ANTOLOGIA DE MINICONTO: A Conversa dos Peixes no Rio Baixo
(Uma fábula do Cerrado)
Nas águas quentes de setembro, quando o Rio Vermelho em Matrinchã encolhia e deixava só poças e pedras à mostra, o peixe Matrinxã de escamas prateadas subia contra a correnteza, resmungando:
— Ai, Arunanã! Todo ano é a mesma coisa. O rio vira fio d’água e a gente fica preso nesse lajeiro. As garças já sabem o caminho daqui de cor!

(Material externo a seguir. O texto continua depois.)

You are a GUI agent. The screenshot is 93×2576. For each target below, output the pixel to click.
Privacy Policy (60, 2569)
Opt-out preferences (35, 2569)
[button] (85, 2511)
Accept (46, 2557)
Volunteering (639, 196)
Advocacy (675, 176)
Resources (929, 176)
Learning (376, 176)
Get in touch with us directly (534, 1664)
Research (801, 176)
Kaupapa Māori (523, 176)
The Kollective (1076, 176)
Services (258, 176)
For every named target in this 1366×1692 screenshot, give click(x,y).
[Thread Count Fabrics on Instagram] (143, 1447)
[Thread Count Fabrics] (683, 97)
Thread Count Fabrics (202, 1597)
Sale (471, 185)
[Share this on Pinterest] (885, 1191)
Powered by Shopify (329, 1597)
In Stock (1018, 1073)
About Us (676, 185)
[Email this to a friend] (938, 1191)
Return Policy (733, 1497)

Do outro lado, lá em Aruanã, onde o Rio Vermelho deságua no Araguaia, o peixe Arunanã de boca grande boiava devagar na beira da areia. Ele respondeu com voz calma, que vinha carregada pela correnteza:
— Pois é, Matrinxã. Aqui embaixo também tá feio. O Araguaia baixa, as praias crescem, e a gente fica sem fundo pra fugir dos botes. Mas sabe o que meu avô dizia?
Matrinxã parou de bater o rabo e ouviu.
— Ele dizia que o rio baixo não é castigo, é aviso. Quando a água some, o cerrado respira. As raízes do buriti bebem o que sobrou, as tartarugas enterram os ovos na praia, e a gente aprende a ficar quieto e esperto.
— Quietinho eu não consigo — bufou Matrinxã —. Eu sou de pular corredeira, de rasgar a água! Com pouca água, até um lambari me enfrenta.
Arunanã riu, fazendo ondinhas:
— Pois é por isso que a gente conversa. Lá em cima, você guarda a memória das nascentes. Lá embaixo, eu guardo a memória do encontro com o Araguaia. Se um esquece, o outro lembra. Quando a chuva voltar em outubro, a gente sobe e desce levando a história do rio inteiro.
Matrinxã pensou um pouco. Olhou pro céu avermelhado de poeira e viu a primeira nuvem carregada vindo lá de longe.
— Então tá… enquanto o rio dorme, a gente conversa. E quando ele acordar, a gente nada junto de novo.
— Isso — disse Arunanã —. Porque rio que não conversa, seca por dentro antes de secar por fora.
E os dois ficaram ali, cada um na sua água baixa, trocando histórias até a chuva de outubro trazer o rio de volta.
Moral da história: Nas dificuldades, quem conversa guarda o caminho. A seca passa, mas a união entre quem vive o mesmo rio fica.